Stated exercise:
Answer these questions using the market commentary on the Brexit vote below:
1. To what earlier moment does the commentary compare the panic of 24 June?
2. Which area of the market does it say came out relatively unscathed?
3. By what date does it encourage readers to register for the conference?
**** Extract provided
However, closer to the date, investors became jittery and the increased uncertainty over the results of the UK referendum kept the markets on their toes and risk aversion spread quickly only to reverse in the days before the referendum as polls once again indicated a Remain vote might just nudge ahead. However, on 24 June, markets woke up to mayhem, panic last seen in September 2008 (Lehmans'), as the British electorate voted out of the European Union. Clearly, this was not the result many international players were gearing for, and was evidently not the most market-friendly outcome, as all risky assets sold off heavily, with some percentage changes even reaching double digits on the day in major equity indices. It is worth mentioning though that given the large swings, emerging market credit came out relatively unscathed from all happenings in the developed world.
One might argue that, on the positive side, Brexit has brought about interesting opportunities but it would be too premature to estimate the extent of damage and ramifications of the 23 June referendum result, particularly on a global scale. The economic damage could be in its infancy and will only start to show up in statistical economic data in a couple of quarters’ time. The biggest dilemma for investors will be how to tackle this transitory period, as long and even medium-term plays will look more hazy.
Small crises have often been welcomed in our markets but with worries of contagion and central banks having to intervene heavily to steady the ship, this one could well prove just a little bit too big. It is certainly unwelcome.   
On a more reassuring note, we are excited that preparations for the 43rd Annual Trade and Forfaiting Conference are well on track to ensure another memorable ITFA event. To register on-line, to view the conference programme and for any other informative details, please click here. Please bear in mind that since the Early Bird Discount has now expired, we encourage you to register by no later than 31 July in order to avoid incurring the late registration fees.
********
**** Available data
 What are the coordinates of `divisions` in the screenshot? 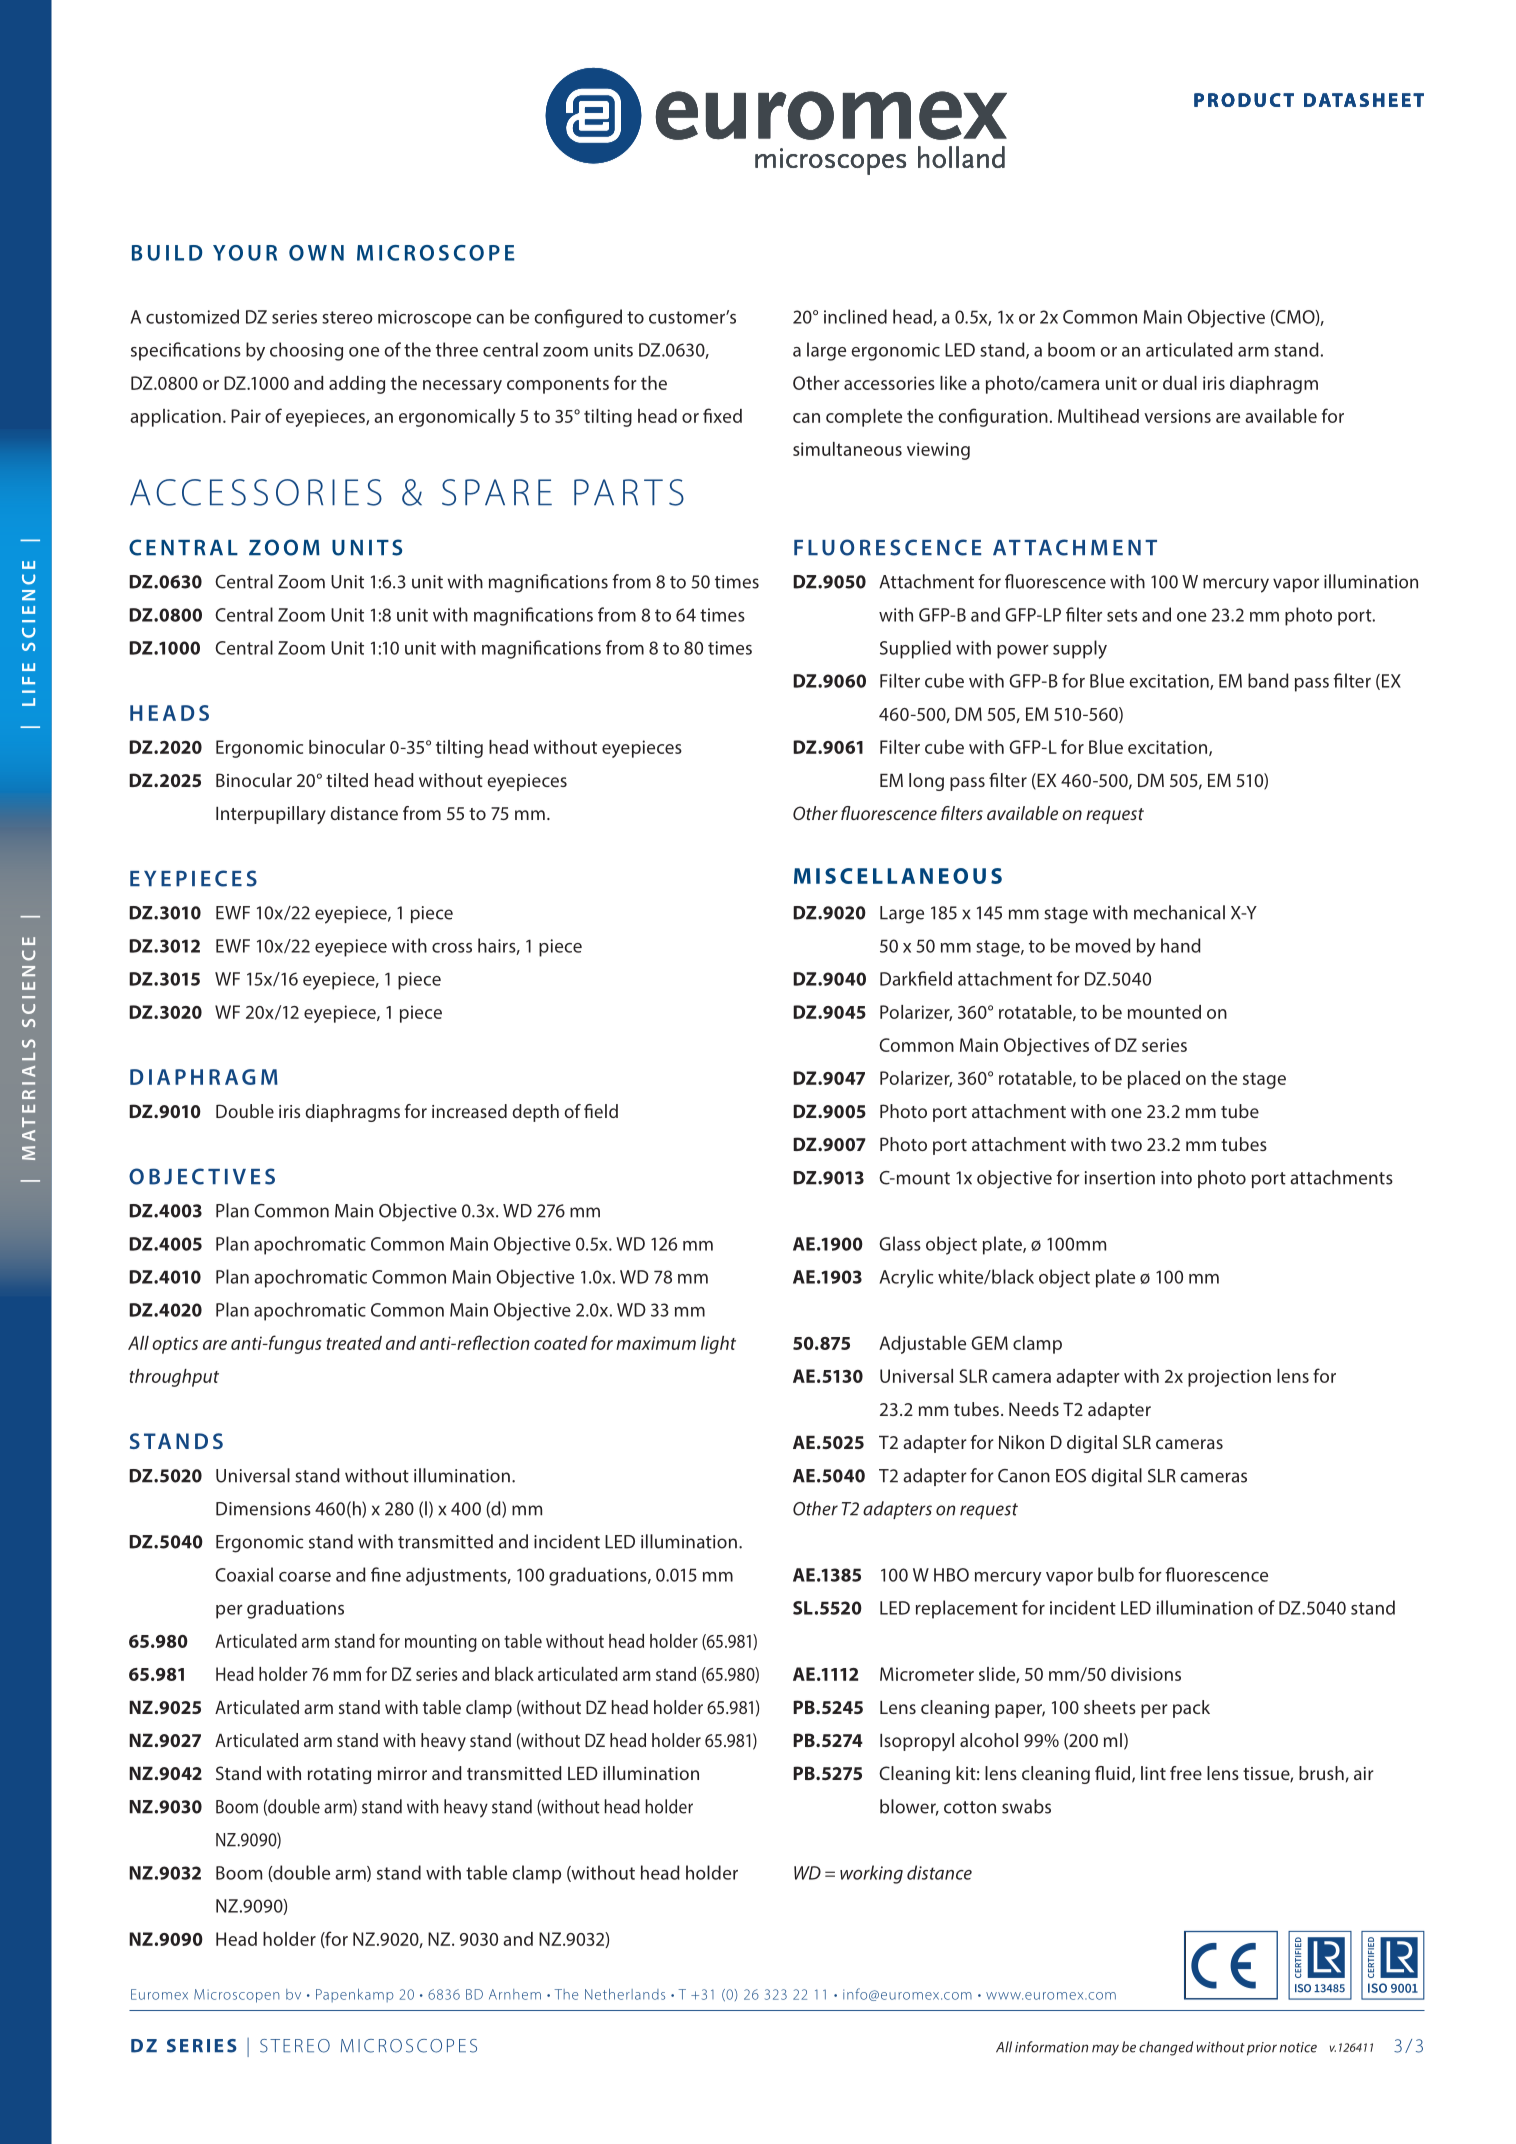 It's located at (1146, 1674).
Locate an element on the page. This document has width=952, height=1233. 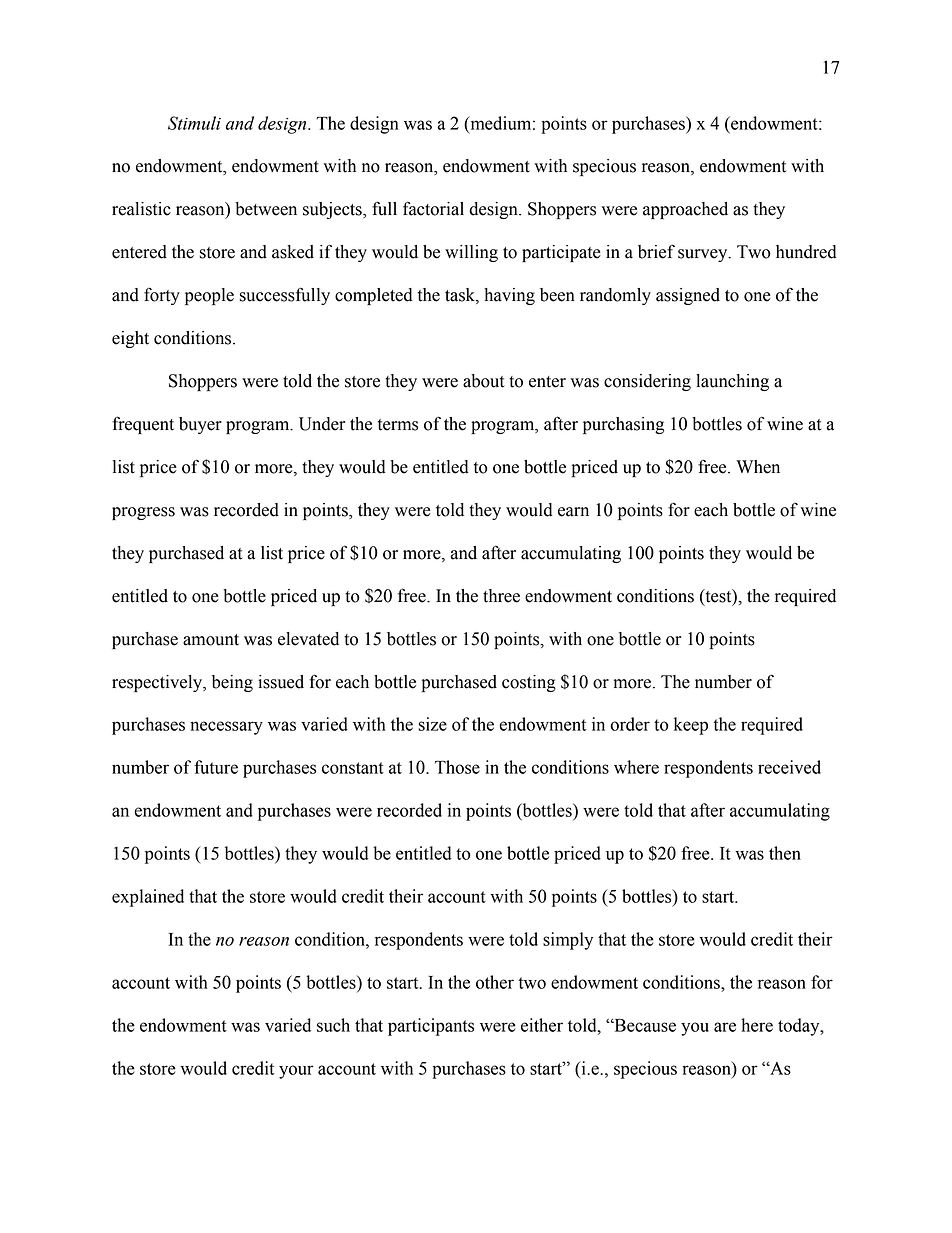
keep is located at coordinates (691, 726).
********
Task solution:
1. September 2008 (Lehmans')
2. Emerging market credit
3. No later than 31 July